STA360 at Duke University
Physicists studying a radioactive substance measure the times at which the substance emits a particle. They will record \(n+1\) emissions and set \(Y_1\) to be the time elapsed between the first and second emission, \(Y_2\) to be the time elapsed between the second and third emission and so on. They will model the data as \(Y_1, \ldots Y_n | \theta \sim \text{exponential}(\theta)\). The pdf of the exponential(\(\theta\)) distribution is
\[ p(y |\theta) = \theta e^{-\theta y} \ \text{ for } \ y>0, \ \theta>0. \]
For this distribution, \(E[Y|\theta] = \frac{1}{\theta}\).
(a). Write out the corresponding joint density \(p(y_1, \ldots, y_n | \theta)\) and simplify as much as possible. Justify each step of your calculation.
(b). For fixed values of \(y_1, \ldots y_n\), find the value of \(\theta\) that maximizes \(p(y_1, \ldots, y_n | \theta)\) as a function of \(\theta\), and call this maximizing value \(\hat{\theta}\). Hint: \(\hat{\theta}\) can also be found by maximizing \(\log p(y_1, \ldots, y_n | \theta)\), which is easier to work with.

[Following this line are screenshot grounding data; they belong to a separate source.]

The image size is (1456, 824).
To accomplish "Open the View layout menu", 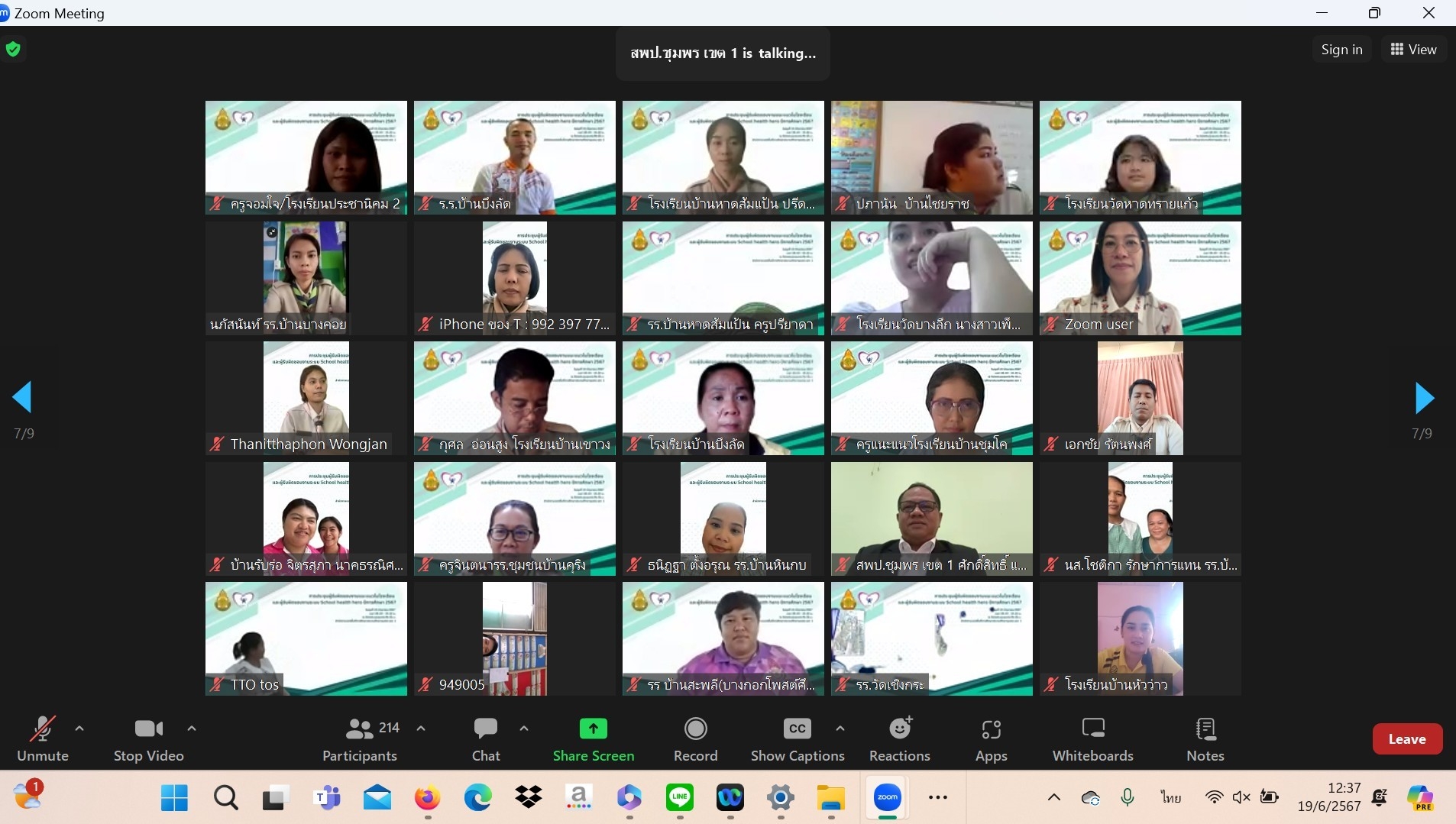I will tap(1413, 50).
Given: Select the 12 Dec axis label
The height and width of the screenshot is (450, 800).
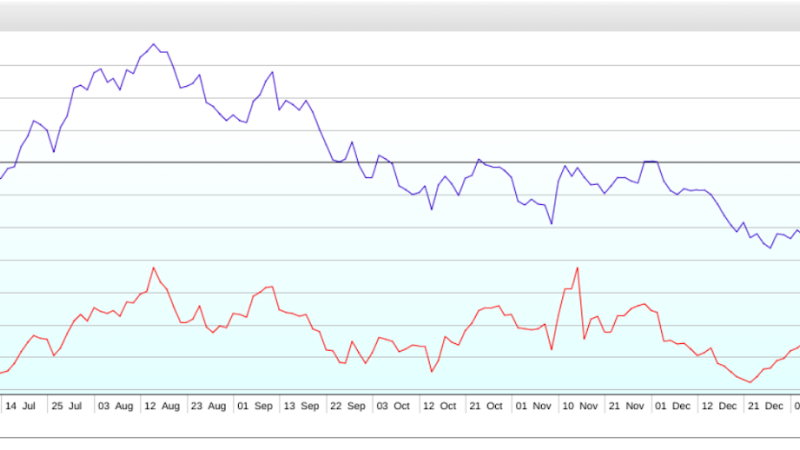Looking at the screenshot, I should point(719,407).
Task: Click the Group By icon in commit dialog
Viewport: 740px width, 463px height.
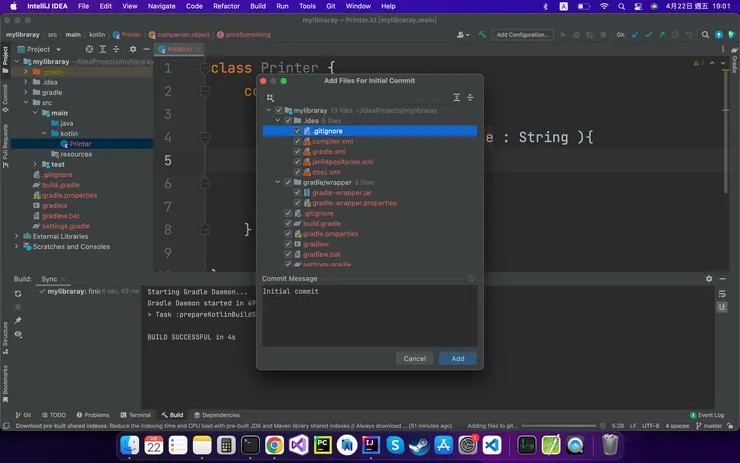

(c). Suppose your information about \(\theta\) can be described with a gamma(\(a, b\)) prior distribution for some values of \(a\) and \(b\). Write out the formula for \(p(\theta | y_1, \ldots y_n)\), up to a proportionality in \(\theta\), and simplify as much as possible. From this, identify explicitly the posterior distribution of \(\theta\) (i.e., write βthe posterior is a blank distribution with parameter(s) blank)β.
(d). Obtain the formula for \(E[\theta, y_1, \ldots y_n]\) as a function of \(a, b n\) and \(y_1, \ldots y_n\), and try to write this as a function of the estimator \(\hat{\theta}\) you found in part (b). What does \(E[\theta | y_1,\ldots,y_n]\) get close to as \(n\) increases?